## Sentiment analysis with Recurrent Neural Networks

For this particular dataset a shallow method like tf-idf features into logistic regression will outperform the RNN. But, what this will illustrate is just how simple it is to implement an RNN for sentiment analysis with Keras and TF-Learn. The notebook was run with Keras and the equivalent TF-Learn code will be commented out. 

#### Load the packages

In [5]:
import numpy as np

from keras.preprocessing import sequence
from keras.utils import np_utils
from keras.models import Sequential
from keras.layers import Dense, Dropout, Activation, Embedding
from keras.layers import GRU
from keras.datasets import imdb

#import tflearn
#from tflearn.data_utils import to_categorical, pad_sequences
#from tflearn.datasets import imdb

### Load the data and define some parameters

maxlen - how many words to keep in each review
max_features = number of unique words to keep in our vocabulary
batch_size = how many sentences to run through for each gradient update

The way that we treat each word is to assign it an integer to each word from 0 to max_features. We will use each integer as a lookup index for the embedding matrix that we set up as the first layer of the network. These embeddings are learned similarly to those in word2vec. Each word is then converted into the 32 dimensional vector that will encode some of that words semantic meaning. 

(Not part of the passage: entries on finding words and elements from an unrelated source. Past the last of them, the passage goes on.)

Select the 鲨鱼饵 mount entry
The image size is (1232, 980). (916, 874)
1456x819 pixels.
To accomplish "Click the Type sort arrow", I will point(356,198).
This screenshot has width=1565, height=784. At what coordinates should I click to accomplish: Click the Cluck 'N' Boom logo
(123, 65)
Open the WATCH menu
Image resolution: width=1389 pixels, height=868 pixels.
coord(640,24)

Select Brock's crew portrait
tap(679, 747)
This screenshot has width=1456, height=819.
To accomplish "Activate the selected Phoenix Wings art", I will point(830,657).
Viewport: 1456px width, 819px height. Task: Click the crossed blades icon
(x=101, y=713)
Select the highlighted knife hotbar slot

Loading the data through the Keras loader already takes care of indexing the words. So if we print what we loaded we won't be able to read it, it'll just be a vector of integers. 

Additionally, we might have some sentences of different lengths. So if we have shorter ones then we will just pad them with an integer that represents a no-word or blank character. 

In [6]:
max_features = 20000
maxlen = 80  # cut texts after this number of words (among top max_features most common words)
batch_size = 32

print('Loading data...')
(X_train, y_train), (X_test, y_test) = imdb.load_data(nb_words=max_features)
print(len(X_train), 'train sequences')
print(len(X_test), 'test sequences')

print('Pad sequences (samples x time)')
X_train = sequence.pad_sequences(X_train, maxlen=maxlen)
X_test = sequence.pad_sequences(X_test, maxlen=maxlen)
print('X_train shape:', X_train.shape)
print('X_test shape:', X_test.shape)

Loading data...
(25000, 'train sequences')
(25000, 'test sequences')
Pad sequences (samples x time)
('X_train shape:', (25000, 80))
('X_test shape:', (25000, 80))


In [7]:
print('Build model...')
model = Sequential()
model.add(Embedding(max_features, 32, dropout=0.2))
model.add(GRU(16, dropout_W=0.2, dropout_U=0.2))  # try using a GRU instead, for fun
model.add(Dense(1))
model.add(Activation('sigmoid'))

# try using different optimizers and different optimizer configs
model.compile(loss='binary_crossentropy',
              optimizer='adam',
              metrics=['accuracy'])

print('Train...')
model.fit(X_train, y_train, batch_size=batch_size, nb_epoch=10,
          validation_data=(X_test, y_test))
score, acc = model.evaluate(X_test, y_test,
                            batch_size=batch_size)
print('Test score:', score)
print('Test accuracy:', acc)

Build model...
Train...
Train on 25000 samples, validate on 25000 samples
Epoch 1/10
Epoch 2/10
Epoch 3/10
Epoch 4/10
Epoch 5/10
Epoch 6/10
Epoch 7/10
Epoch 8/10
Epoch 9/10
Epoch 10/10
('Test score:', 0.49611565612792968)
('Test accuracy:', 0.81784000000000001)